А потом он, так и не накопив породы, взял и сел на пол.
Прислонился спиной, вытянул ноги, закрыл глаза.
Артем заметил первым, раньше надзирателей; швырнул в Леху камень: отвлеки. Сам погрузил высохшего старика к себе, повез вроде как в туннель хоронить, а вывалил к спящим.
Сам погрузил высохшего старика к себе, повез вроде как в туннель хоронить, а вывалил к спящим. Схватил потом плети за то, что шел с пустой тачкой — но не за старика.
Артем попросил у Бога пока старика не списывать. Много уже за последнюю неделю просил, как рассчитываться? Но еще раз отпустили — в долг. Гомер не стал умирать: проснулся по гудку вместе с чужой сменой.
Артем исхитрился с ним встретиться у корыта. Не терпелось сказать.
— Слышь, дед? Я вспомнил. Вспомнил, откуда у меня эти самолеты в голове!
— А? — старик был еще оглушен.
— В тот раз, на Цветном. Когда ты напоил меня. Мне кажется, я ее видел. У меня, знаешь, прямо перед глазами… Мерещится. Ты только… Не будешь злиться на меня?
— Ты ее видел?
— Видел. Там, на Цветном. Это она мне рассказала все. Ни при чем здесь твоя тетрадь. Честно.
— Она — на Цветном? Что… Как она…
— Девушка. С белыми волосами. Хрупенькая. Саша. Сашенька.
— Сейчас — не врешь? — голос у старика стал слабый; он хотел Артему поверить, старался.
— Не вру. Не издеваюсь, — твердо ответил Артем.
— Живая? Ты же… Ты же там ел эту дрянь… От нее всякое…
— Я видел ее. Я с ней говорил. Помню это. Вспомнил.
— Постой. Саша? Моя? В этом гадюшнике? В притоне? Она? Что она… Что она там делала? Ты ее видел — как? Она — что?
— Ничего, дед. С ней все… Все в порядке было. Неделю назад — была жива.
— Но как же она могла… Как же выбралась? Как она?
— Это от нее у меня. Картинки эти. Самолеты. Дождь. Она сказала: закрой глаза, представь…
— Но в борделе… Почему она в борделе?!
— Тише… Тише, дед. Тебе нельзя так… волноваться. Она — в борделе, мы с тобой — вот… Видишь, где. Бордель еще, может, не худшее место.

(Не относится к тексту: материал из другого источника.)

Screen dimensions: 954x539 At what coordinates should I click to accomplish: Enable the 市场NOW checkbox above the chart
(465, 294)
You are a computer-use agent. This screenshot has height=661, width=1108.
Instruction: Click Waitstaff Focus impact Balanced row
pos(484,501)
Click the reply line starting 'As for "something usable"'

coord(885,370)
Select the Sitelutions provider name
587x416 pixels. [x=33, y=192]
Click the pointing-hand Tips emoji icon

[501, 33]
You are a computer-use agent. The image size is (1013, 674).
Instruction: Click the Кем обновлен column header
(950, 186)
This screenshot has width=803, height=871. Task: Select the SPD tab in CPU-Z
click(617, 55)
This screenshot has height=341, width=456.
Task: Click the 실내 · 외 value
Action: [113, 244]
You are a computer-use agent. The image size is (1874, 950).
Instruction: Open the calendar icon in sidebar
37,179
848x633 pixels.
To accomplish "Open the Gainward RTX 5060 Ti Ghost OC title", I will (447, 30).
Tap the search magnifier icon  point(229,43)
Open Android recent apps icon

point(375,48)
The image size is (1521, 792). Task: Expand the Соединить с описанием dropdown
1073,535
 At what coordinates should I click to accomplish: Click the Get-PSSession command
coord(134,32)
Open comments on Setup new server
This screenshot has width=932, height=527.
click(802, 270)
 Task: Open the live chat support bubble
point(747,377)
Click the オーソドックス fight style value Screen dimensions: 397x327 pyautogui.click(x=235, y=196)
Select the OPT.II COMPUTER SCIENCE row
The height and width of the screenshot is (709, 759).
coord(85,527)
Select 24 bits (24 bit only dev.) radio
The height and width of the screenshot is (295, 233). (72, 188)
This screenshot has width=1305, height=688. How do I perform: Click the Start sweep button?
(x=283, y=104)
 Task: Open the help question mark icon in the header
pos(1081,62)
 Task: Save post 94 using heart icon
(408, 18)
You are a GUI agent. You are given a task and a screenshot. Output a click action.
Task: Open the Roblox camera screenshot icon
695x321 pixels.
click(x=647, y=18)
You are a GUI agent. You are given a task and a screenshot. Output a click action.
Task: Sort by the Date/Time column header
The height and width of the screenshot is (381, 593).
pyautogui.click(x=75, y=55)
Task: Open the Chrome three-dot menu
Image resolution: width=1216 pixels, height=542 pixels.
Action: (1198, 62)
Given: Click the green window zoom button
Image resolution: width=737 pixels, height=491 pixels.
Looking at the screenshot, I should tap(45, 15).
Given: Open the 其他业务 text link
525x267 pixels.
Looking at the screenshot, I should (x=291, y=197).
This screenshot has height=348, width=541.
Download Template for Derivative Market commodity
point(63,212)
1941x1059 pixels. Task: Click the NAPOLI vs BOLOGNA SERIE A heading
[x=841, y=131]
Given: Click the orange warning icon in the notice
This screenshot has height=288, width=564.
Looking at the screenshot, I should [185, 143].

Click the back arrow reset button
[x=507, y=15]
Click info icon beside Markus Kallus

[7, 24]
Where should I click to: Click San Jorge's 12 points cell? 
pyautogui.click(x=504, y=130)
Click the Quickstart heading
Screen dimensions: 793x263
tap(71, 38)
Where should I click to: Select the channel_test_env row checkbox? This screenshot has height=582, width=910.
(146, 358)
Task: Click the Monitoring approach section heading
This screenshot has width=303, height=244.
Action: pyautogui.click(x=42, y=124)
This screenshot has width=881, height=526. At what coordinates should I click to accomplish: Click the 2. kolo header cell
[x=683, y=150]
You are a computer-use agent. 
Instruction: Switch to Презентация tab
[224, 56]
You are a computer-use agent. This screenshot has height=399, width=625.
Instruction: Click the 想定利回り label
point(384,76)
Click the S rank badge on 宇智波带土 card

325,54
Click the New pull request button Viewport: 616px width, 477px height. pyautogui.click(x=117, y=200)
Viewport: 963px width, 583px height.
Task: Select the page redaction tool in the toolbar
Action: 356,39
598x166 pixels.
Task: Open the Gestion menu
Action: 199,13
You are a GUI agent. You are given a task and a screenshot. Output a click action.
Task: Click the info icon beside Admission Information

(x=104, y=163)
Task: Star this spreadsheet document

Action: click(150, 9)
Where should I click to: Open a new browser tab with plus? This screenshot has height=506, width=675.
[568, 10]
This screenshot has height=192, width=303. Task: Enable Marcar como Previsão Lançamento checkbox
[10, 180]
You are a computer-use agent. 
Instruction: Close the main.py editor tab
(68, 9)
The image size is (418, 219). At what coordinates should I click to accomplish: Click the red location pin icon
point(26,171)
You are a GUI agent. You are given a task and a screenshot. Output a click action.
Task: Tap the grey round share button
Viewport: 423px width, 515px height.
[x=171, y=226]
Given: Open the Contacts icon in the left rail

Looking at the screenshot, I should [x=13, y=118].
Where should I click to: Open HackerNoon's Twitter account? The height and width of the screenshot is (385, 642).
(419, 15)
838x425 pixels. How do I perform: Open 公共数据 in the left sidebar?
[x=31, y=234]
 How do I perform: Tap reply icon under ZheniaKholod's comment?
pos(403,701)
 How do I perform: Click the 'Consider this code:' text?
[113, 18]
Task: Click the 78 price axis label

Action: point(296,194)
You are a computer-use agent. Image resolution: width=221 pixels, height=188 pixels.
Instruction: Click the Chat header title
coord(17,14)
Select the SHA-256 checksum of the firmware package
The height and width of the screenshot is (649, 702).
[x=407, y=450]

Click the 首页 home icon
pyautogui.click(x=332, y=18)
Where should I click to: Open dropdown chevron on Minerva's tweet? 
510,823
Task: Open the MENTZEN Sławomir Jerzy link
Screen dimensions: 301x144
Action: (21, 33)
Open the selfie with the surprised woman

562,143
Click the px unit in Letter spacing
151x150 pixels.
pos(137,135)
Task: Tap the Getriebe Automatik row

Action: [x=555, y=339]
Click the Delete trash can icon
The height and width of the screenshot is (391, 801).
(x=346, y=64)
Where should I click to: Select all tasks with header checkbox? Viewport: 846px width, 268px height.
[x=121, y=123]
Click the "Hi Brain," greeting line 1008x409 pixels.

— Надо достать ее. Надо ее вытащить оттуда.
— Достанем, дедуль. Достанем обязательно. Нас вот с тобой достал бы только кто-нибудь. Ты сядь, сядь, чего вскочил?
Саша Гомеру дала силы, надежда обманула тело. Но обмана ненадолго хватило. Киркой старик махал слабо, и не он теперь командовал инструментом, а инструмент им — вел Гомера, раскачивал. Раньше с ним бежать со станции было некуда, теперь — невозможно.
Просить за Гомера у охраны значило бы сразу его приговорить. Казнь задерживало только одно: начались перебои с новыми работниками, и к старым надзиратели стали снисходительней. Так Гомер протянул еще день.